* **Brief**: Pictures do not belong in your copy. Repeat all the other data exactly.

* **Source data**:
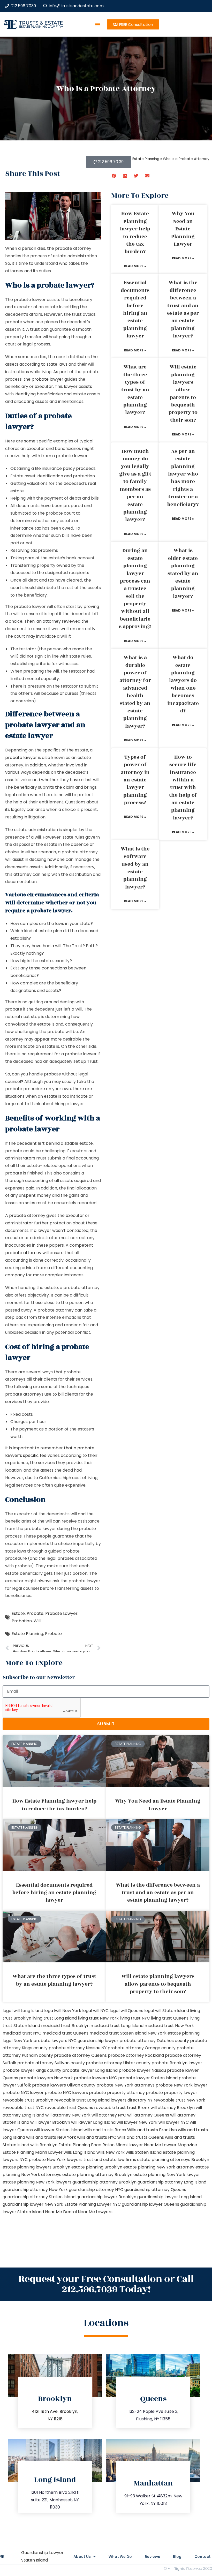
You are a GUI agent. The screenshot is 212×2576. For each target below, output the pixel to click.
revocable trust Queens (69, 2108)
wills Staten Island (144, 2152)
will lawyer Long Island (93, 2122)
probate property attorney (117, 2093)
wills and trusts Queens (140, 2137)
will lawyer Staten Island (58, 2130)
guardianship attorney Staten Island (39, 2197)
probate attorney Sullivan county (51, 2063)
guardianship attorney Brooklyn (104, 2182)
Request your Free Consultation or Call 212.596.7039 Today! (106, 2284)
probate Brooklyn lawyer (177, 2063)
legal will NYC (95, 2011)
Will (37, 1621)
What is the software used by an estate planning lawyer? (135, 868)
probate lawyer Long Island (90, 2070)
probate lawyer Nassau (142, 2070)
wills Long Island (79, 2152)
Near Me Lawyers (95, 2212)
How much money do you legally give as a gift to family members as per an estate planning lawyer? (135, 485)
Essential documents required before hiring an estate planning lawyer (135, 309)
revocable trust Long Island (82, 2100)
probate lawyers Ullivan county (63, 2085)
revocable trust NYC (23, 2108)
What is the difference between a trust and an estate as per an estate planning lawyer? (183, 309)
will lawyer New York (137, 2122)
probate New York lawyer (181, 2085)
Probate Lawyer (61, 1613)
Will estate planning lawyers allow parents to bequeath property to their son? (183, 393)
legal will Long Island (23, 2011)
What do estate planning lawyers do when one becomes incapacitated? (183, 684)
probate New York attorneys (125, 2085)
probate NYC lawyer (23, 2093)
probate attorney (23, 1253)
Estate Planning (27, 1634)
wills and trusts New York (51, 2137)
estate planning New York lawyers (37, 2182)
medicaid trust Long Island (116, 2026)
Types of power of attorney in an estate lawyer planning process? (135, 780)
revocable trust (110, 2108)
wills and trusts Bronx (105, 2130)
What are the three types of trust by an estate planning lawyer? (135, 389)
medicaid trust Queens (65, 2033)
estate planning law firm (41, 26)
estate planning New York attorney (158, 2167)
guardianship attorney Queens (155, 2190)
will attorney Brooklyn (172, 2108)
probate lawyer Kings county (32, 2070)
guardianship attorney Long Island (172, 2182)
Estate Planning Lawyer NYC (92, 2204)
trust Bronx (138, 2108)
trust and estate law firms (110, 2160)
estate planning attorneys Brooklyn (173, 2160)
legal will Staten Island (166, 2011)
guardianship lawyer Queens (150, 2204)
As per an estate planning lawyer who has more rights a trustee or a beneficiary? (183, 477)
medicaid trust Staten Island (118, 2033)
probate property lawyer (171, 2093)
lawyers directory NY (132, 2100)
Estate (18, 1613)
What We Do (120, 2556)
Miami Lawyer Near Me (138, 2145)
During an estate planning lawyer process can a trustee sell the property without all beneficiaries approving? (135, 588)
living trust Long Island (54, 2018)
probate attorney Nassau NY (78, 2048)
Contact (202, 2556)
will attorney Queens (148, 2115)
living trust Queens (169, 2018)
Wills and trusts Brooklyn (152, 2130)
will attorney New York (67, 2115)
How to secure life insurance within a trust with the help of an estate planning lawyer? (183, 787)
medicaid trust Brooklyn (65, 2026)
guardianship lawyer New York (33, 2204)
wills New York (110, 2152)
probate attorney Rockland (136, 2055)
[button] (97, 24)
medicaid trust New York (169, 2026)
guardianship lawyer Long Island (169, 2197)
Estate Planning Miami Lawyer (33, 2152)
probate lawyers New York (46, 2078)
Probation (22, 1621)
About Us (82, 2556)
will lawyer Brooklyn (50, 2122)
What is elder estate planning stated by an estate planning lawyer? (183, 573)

* **Exercise response**:
You are a GUI agent. The screenshot is 212×2576. For each target below, output the pixel to click.
revocable trust Queens (69, 2108)
wills Staten Island (144, 2152)
will lawyer Long Island (93, 2122)
probate property attorney (117, 2093)
wills and trusts Queens (140, 2137)
will lawyer Staten Island (58, 2130)
guardianship attorney Staten Island (39, 2197)
probate attorney Sullivan county (51, 2063)
guardianship attorney Brooklyn (104, 2182)
Request your Free Consultation or Call 212.596.7039 Today! (106, 2284)
probate Brooklyn lawyer (177, 2063)
legal will NYC (95, 2011)
Will (37, 1621)
What is the software used by an estate planning lawyer? (135, 868)
probate lawyer Long Island (90, 2070)
probate lawyer Nassau (142, 2070)
wills Long Island (79, 2152)
Near Me Lawyers (95, 2212)
How much money do you legally give as a gift to family members as per an estate planning lawyer? (135, 485)
Essential documents required before hiring an estate planning lawyer (135, 309)
revocable trust Long Island (82, 2100)
probate lawyers Ullivan county (63, 2085)
revocable trust NYC (23, 2108)
What is the difference between a trust and an estate as per an estate planning lawyer? (183, 309)
will lawyer New York (137, 2122)
probate New York lawyer (181, 2085)
Probate Lawyer (61, 1613)
Will estate planning lawyers allow parents to bequeath property to their son? (183, 393)
legal will Long Island (23, 2011)
What do estate planning lawyers do when one becomes incapacitated? (183, 684)
probate New York attorneys (125, 2085)
probate NYC lawyer (23, 2093)
probate attorney (23, 1253)
Estate Planning (27, 1634)
wills and trusts New York (51, 2137)
estate planning New York lawyers (37, 2182)
medicaid trust Long Island (116, 2026)
Types of power of attorney in an estate lawyer planning process? (135, 780)
revocable trust (110, 2108)
wills and trusts Bronx (105, 2130)
What are the three types of trust by an estate planning lawyer? (135, 389)
medicaid trust Queens (65, 2033)
estate planning law firm (41, 26)
estate planning New York attorney (158, 2167)
guardianship attorney Queens (155, 2190)
will attorney Brooklyn (172, 2108)
probate lawyer Kings county (32, 2070)
guardianship attorney Long Island (172, 2182)
Estate Planning Lawyer NYC (92, 2204)
trust Bronx (138, 2108)
trust and estate law firms (110, 2160)
estate planning attorneys Brooklyn (173, 2160)
legal will Staten Island (166, 2011)
guardianship lawyer Queens (150, 2204)
As per an estate planning lawyer who has more rights a trustee or a beneficiary? (183, 477)
medicaid trust Staten Island (118, 2033)
probate property lawyer (171, 2093)
lawyers directory NY (132, 2100)
Estate (18, 1613)
What We Do (120, 2556)
Miami Lawyer Near Me (138, 2145)
During an estate planning lawyer process can a trustee sell the property without all beneficiaries approving? (135, 588)
living trust Long Island (54, 2018)
probate attorney Nassau NY (78, 2048)
Contact (202, 2556)
will attorney Queens (148, 2115)
living trust Queens (169, 2018)
Wills and trusts Brooklyn (152, 2130)
will attorney New York (67, 2115)
How to secure life insurance within a trust with the help of an estate planning lawyer? (183, 787)
medicaid trust Brooklyn (65, 2026)
guardianship lawyer New York (33, 2204)
wills New York (110, 2152)
probate attorney Rockland (136, 2055)
[button] (97, 24)
medicaid trust New York (169, 2026)
guardianship lawyer Long Island (169, 2197)
Estate Planning Miami Lawyer (33, 2152)
probate lawyers New York (46, 2078)
Probation (22, 1621)
About Us (82, 2556)
will lawyer Brooklyn (50, 2122)
What is elder estate planning stated by an estate planning lawyer? (183, 573)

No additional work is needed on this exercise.